Sono passate solo due settimane da quando la Direzione regionale del PD ha approvato le liste elettorali e la mia candidatura, assieme a quelle di Leonardo Marras, Lidia Bai e Alessio Scheggi, per la provincia di Grosseto. Due settimane intense e ricche di emozioni, tra tutte quella di ritrovarmi attorno persone che hanno dimostrato di stimarmi e hanno fatto rete per costruire assieme il miglior risultato possibile. È il primo gratificante successo di questa bella campagna elettorale. Il secondo è rappresentato dai tanti incontri di questi giorni: vedere come e quanto ci sia bisogno di dialogo e ascolto, di scambio e conoscenza reciproci. È il filo rosso che, ad esempio, ha unito domenica scorsa l’aperitivo conviviale a Polveraia, piccola frazione di Scansano, al partecipato confronto alla festa dell’Unità a Castel del Piano con il presidente Eugenio Giani.
Incrociare gli sguardi delle persone, scambiare opinioni, ascoltare indicazioni e istanze, ritrovare casualmente chi ha avuto rapporti di amicizia o frequentazione con la mia famiglia: tutto ci dice che, soprattutto in questi tempi difficili, sono fondamentali Dialogo ed Esserci, ossia mantenere un rapporto costante con le comunità anche più piccole o remote, per trovare assieme strumenti e soluzioni per migliorare la vita di ciascuno di noi.
Lo dico con orgoglio: io qui, in questa comunità, in questa terra bella e difficile sono nata e ho scelto di rimanere per costruire la mia vita, i miei problemi sono gli stessi delle persone che incontro e per questo ci capiamo al volo. È per tutto questo che la legge regionale sulla “Toscana diffusa” è un punto fermo della mia campagna. L’obiettivo di quel provvedimento è restituire dignità e opportunità, in una parola futuro a realtà piccole e isolate che negli anni hanno pagato la perdita di servizi essenziali con uno spopolamento a vantaggio di località più attrattive perché più servite. La “missione” di quella legge è creare condizioni di sviluppo per zone come l’Amiata, le Colline dell’Albegna, le Colline Metallifere ma anche le zone costiere che per carenza di personale non riescono a far fronte ai grandi numeri della stagione turistica. Sappiamo che la tutela dei servizi pubblici di prossimità, a partire da sanità e trasporti, la garanzia di adeguate infrastrutture fisiche e digitali, il mantenimento di presidi scolastici assieme allo sviluppo di attività turistiche e manifatturiere sostenibili sono le condizioni fondamentali per fermare lo spopolamento e attrarre nuovi residenti in cerca di luoghi “a misura d’uomo” dove costruire la loro vita. È la “Toscana diffusa” immaginata dalla giunta guidata da Eugenio Giani che difende e riafferma i valori autentici che si possono vivere in piccole comunità come le nostre.

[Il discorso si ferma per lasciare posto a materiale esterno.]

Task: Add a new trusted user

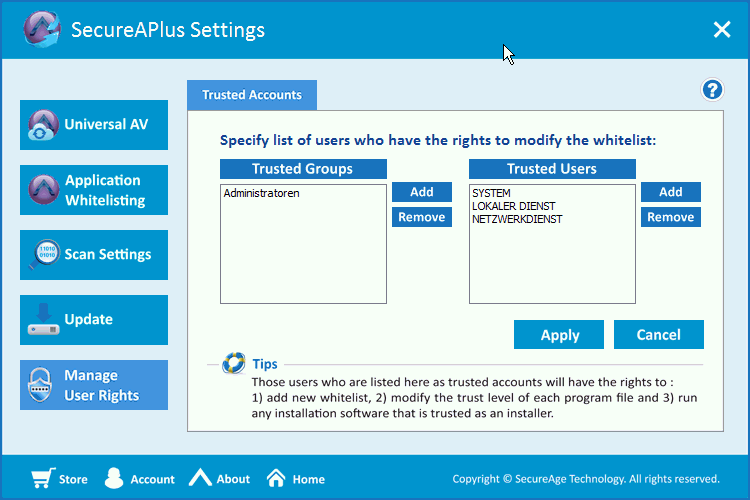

L’Amiata Grossetana grazie all’impegno quotidiano degli attori istituzionali, dai Comuni fino alla Regione Toscana, può vivere un nuovo “umanesimo sociale e politico”. Questa energia positiva la senti negli interventi che ogni sindaco di questa comunità mette in campo con passione e abnegazione. Una forza che diventa prorompente quando tutti insieme fanno squadra, come non succedeva da tempo. Sentirsi parte di questa squadra è un onore e un onere: so di dover essere all’altezza delle aspettative. E lo sarò. È il mio impegno.
Le mie radici, il territorio dove vivo e lavoro come insegnante sono nel mio DNA. Avere queste origini ben definite è importante perché dà forza alla mia voce, che altrimenti sarebbe parziale e meno incisiva, ma che, naturalmente, è e deve essere a disposizione di tutta la provincia di Grosseto. Ricoprire un ruolo istituzionale vuol dire infatti rappresentare gli interessi di tutta la comunità che ti ha eletto. Enrico Berlinguer del futuro diceva: “Ci si salva e si va avanti se si agisce insieme e non solo uno per uno”. Con questo spirito ho iniziato la campagna elettorale, e ogni giorno, incontro dopo incontro, sento sempre più la responsabilità di stare insieme e procedere uniti, con i sindaci dell’Amiata, con la provincia di Grosseto, con il Partito Democratico e con Eugenio Giani presidente del Regione Toscana.